Acute inflammation is a factor for the adverse outcome. The association between the ACE activity, NO ions presence, and troponin level is found. The RAS imbalance induced by the inflammation and accumulation of bradykinin impacts the patent’s outcome. Bradykinin is an essential part of the vasopressor system. It causes hypotension and vasodilation and is degraded by ACE, enhanced by the angiotensin produced by ACE2, and active the endothelial NO synthase followed by the NO ions release [5, 6].
Another significant reason is a systemic inflammatory reaction with adipose-derived hormones and hyperglycemia as a specific SARS-COV2 metabolic sign. SARS-CoV2 –associated comorbidities and patient outcomes are connected with the blood glucose level [28]. Poor glycemic control originates inappropriate chemical reactions and glycated proteins producing the inflammatory response, resulting in the cytokine storm associated with COVID-19 morbidity and mortality. The good glycemic control is a tool for successfully managing COVID-19 infection, particularly challenging.
Furthermore, the post-COVID-19 syndrome has also emerged as a sequela in COVID-19 survivors, increasing the risk of deadly complications and further burdening the health care system. In SARS-Cov-2 infection, patients with hyperglycemia could be considered for a more intensive prophylactic hyperglycemic regimen [28]. Metabolic disorders are found to be accompanied by vascular active peptides imbalance. The high NO ions levels in DM patients with the increased glucose levels were detected in serum, which might be responsible for the activation of endothelial cells to enhance NO levels.
The study revealed an α1-PI, trypsin- and elastase-like proteinases activity increase in SARS-CoV2 patients with pneumonia.
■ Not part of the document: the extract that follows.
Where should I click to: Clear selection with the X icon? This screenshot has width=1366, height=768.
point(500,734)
The data obtained are probably associated with the virus-induced effect on the proteolysis activation [9, 13] due to molecular mimicry of viral proteins with furin in the epithelial sodium channel [11].
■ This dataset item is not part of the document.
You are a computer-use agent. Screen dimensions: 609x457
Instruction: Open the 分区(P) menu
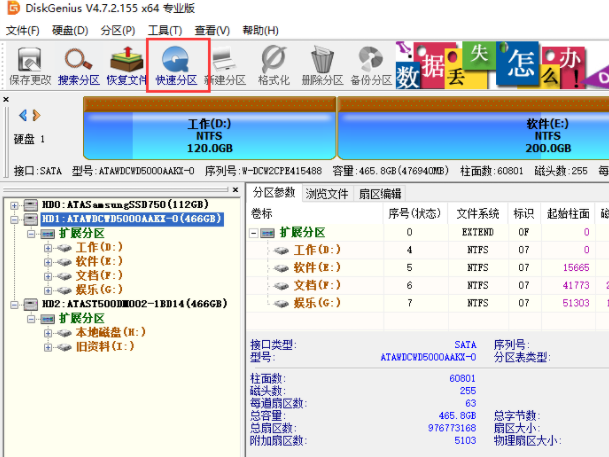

RAS induced hemostasis imbalance is typically associated with high rate in proteolytic enzymes [14], manifesting in COVID-19 adverse course in older people with comorbidities. It is found proteinase-activated receptors belong to the subfamily of seven-transmembrane receptors associated with G-protein are of great importance in down-streaming the proteinases action [29]. Platelets express PAR4, which triggers platelet activation and participates in signaling and modulating cellular responses. The activation of thrombus inflammation is facilitated by neutrophil elastase, which is involved in forming NET (Neutrophil extracellular traps) [16]. Indeed, our studies revealed an increase in elastase activity at the early stages of community-acquired pneumonia in COVID-19.
The increase in PAR4 content may be due to the action of multiple stimuli related to thrombus inflammation, including angiotensin II, thrombin, trypsin-like proteinases, high glucose levels, and oxidative stress. An increase in PAR4 content is probably an early sign of ARDS before the coagulopathy [16], provoking the DIC syndrome (disseminated intravascular coagulation), stroke, and heart failure.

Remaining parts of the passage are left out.